━━━ Provided records ━━━

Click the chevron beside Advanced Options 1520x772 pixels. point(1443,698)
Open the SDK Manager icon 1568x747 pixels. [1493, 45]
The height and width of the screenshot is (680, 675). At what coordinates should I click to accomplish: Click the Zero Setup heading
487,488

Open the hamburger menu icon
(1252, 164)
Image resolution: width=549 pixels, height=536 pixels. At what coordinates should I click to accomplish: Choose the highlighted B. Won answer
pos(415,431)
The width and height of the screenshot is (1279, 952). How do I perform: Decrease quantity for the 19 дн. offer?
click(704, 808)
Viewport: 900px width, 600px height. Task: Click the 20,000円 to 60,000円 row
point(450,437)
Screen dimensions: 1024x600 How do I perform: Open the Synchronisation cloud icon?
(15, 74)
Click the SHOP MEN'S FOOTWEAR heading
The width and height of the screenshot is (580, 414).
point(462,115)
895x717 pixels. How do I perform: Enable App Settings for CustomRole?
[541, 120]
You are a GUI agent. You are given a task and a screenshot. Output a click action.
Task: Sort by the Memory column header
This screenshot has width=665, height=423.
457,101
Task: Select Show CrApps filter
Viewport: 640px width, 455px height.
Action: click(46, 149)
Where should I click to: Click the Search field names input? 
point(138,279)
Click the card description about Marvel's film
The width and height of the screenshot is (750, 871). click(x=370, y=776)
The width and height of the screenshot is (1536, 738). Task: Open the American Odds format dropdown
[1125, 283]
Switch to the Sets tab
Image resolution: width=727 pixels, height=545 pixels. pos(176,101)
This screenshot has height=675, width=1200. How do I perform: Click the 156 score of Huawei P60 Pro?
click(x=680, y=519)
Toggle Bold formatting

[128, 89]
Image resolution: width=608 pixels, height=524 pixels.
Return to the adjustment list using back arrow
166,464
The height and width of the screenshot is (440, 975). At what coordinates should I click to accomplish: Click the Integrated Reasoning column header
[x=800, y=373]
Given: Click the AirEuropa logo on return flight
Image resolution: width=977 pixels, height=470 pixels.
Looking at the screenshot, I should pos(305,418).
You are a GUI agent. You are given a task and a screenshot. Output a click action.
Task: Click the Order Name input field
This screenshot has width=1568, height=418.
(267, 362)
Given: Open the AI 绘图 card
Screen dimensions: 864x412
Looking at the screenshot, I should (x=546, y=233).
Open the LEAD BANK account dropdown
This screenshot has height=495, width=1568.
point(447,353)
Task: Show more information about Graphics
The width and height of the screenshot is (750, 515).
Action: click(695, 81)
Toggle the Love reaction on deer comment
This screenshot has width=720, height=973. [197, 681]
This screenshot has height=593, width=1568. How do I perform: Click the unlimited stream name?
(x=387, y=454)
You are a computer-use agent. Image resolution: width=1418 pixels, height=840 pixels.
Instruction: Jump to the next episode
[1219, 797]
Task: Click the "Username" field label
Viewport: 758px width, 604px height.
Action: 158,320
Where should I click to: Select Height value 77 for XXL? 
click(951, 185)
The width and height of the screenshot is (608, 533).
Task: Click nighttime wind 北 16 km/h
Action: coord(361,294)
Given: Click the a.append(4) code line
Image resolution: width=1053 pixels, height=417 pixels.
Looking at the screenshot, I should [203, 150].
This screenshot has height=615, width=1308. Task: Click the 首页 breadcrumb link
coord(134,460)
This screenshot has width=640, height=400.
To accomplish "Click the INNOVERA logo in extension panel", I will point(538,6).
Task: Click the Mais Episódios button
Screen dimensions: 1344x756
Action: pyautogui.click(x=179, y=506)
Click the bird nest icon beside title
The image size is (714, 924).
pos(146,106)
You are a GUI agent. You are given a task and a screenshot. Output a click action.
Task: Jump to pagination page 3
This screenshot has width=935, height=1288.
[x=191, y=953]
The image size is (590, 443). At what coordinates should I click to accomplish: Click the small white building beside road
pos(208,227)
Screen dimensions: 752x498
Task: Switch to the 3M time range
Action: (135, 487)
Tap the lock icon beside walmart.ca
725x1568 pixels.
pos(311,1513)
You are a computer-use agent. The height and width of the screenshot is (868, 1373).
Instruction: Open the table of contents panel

━━━

◆ **Work required**:
Every record above must be repeated word for word.

◆ **Output for this exercise**:
Click the chevron beside Advanced Options 1520x772 pixels. point(1443,698)
Open the SDK Manager icon 1568x747 pixels. [1493, 45]
The height and width of the screenshot is (680, 675). At what coordinates should I click to accomplish: Click the Zero Setup heading
487,488

Open the hamburger menu icon
(1252, 164)
Image resolution: width=549 pixels, height=536 pixels. At what coordinates should I click to accomplish: Choose the highlighted B. Won answer
pos(415,431)
The width and height of the screenshot is (1279, 952). How do I perform: Decrease quantity for the 19 дн. offer?
click(704, 808)
Viewport: 900px width, 600px height. Task: Click the 20,000円 to 60,000円 row
point(450,437)
Screen dimensions: 1024x600 How do I perform: Open the Synchronisation cloud icon?
(15, 74)
Click the SHOP MEN'S FOOTWEAR heading
The width and height of the screenshot is (580, 414).
point(462,115)
895x717 pixels. How do I perform: Enable App Settings for CustomRole?
[541, 120]
You are a GUI agent. You are given a task and a screenshot. Output a click action.
Task: Sort by the Memory column header
This screenshot has width=665, height=423.
457,101
Task: Select Show CrApps filter
Viewport: 640px width, 455px height.
Action: click(46, 149)
Where should I click to: Click the Search field names input? 
point(138,279)
Click the card description about Marvel's film
The width and height of the screenshot is (750, 871). click(x=370, y=776)
The width and height of the screenshot is (1536, 738). Task: Open the American Odds format dropdown
[1125, 283]
Switch to the Sets tab
Image resolution: width=727 pixels, height=545 pixels. pos(176,101)
This screenshot has height=675, width=1200. How do I perform: Click the 156 score of Huawei P60 Pro?
click(x=680, y=519)
Toggle Bold formatting

[128, 89]
Image resolution: width=608 pixels, height=524 pixels.
Return to the adjustment list using back arrow
166,464
The height and width of the screenshot is (440, 975). At what coordinates should I click to accomplish: Click the Integrated Reasoning column header
[x=800, y=373]
Given: Click the AirEuropa logo on return flight
Image resolution: width=977 pixels, height=470 pixels.
Looking at the screenshot, I should pos(305,418).
You are a GUI agent. You are given a task and a screenshot. Output a click action.
Task: Click the Order Name input field
This screenshot has width=1568, height=418.
(267, 362)
Given: Open the AI 绘图 card
Screen dimensions: 864x412
Looking at the screenshot, I should (x=546, y=233).
Open the LEAD BANK account dropdown
This screenshot has height=495, width=1568.
point(447,353)
Task: Show more information about Graphics
The width and height of the screenshot is (750, 515).
Action: click(695, 81)
Toggle the Love reaction on deer comment
This screenshot has width=720, height=973. [197, 681]
This screenshot has height=593, width=1568. How do I perform: Click the unlimited stream name?
(x=387, y=454)
You are a computer-use agent. Image resolution: width=1418 pixels, height=840 pixels.
Instruction: Jump to the next episode
[1219, 797]
Task: Click the "Username" field label
Viewport: 758px width, 604px height.
Action: 158,320
Where should I click to: Select Height value 77 for XXL? 
click(951, 185)
The width and height of the screenshot is (608, 533).
Task: Click nighttime wind 北 16 km/h
Action: coord(361,294)
Given: Click the a.append(4) code line
Image resolution: width=1053 pixels, height=417 pixels.
Looking at the screenshot, I should [203, 150].
This screenshot has height=615, width=1308. Task: Click the 首页 breadcrumb link
coord(134,460)
This screenshot has width=640, height=400.
To accomplish "Click the INNOVERA logo in extension panel", I will point(538,6).
Task: Click the Mais Episódios button
Screen dimensions: 1344x756
Action: pyautogui.click(x=179, y=506)
Click the bird nest icon beside title
The image size is (714, 924).
pos(146,106)
You are a GUI agent. You are given a task and a screenshot. Output a click action.
Task: Jump to pagination page 3
This screenshot has width=935, height=1288.
[x=191, y=953]
The image size is (590, 443). At what coordinates should I click to accomplish: Click the small white building beside road
pos(208,227)
Screen dimensions: 752x498
Task: Switch to the 3M time range
Action: (135, 487)
Tap the lock icon beside walmart.ca
725x1568 pixels.
pos(311,1513)
You are a computer-use agent. The height and width of the screenshot is (868, 1373).
Instruction: Open the table of contents panel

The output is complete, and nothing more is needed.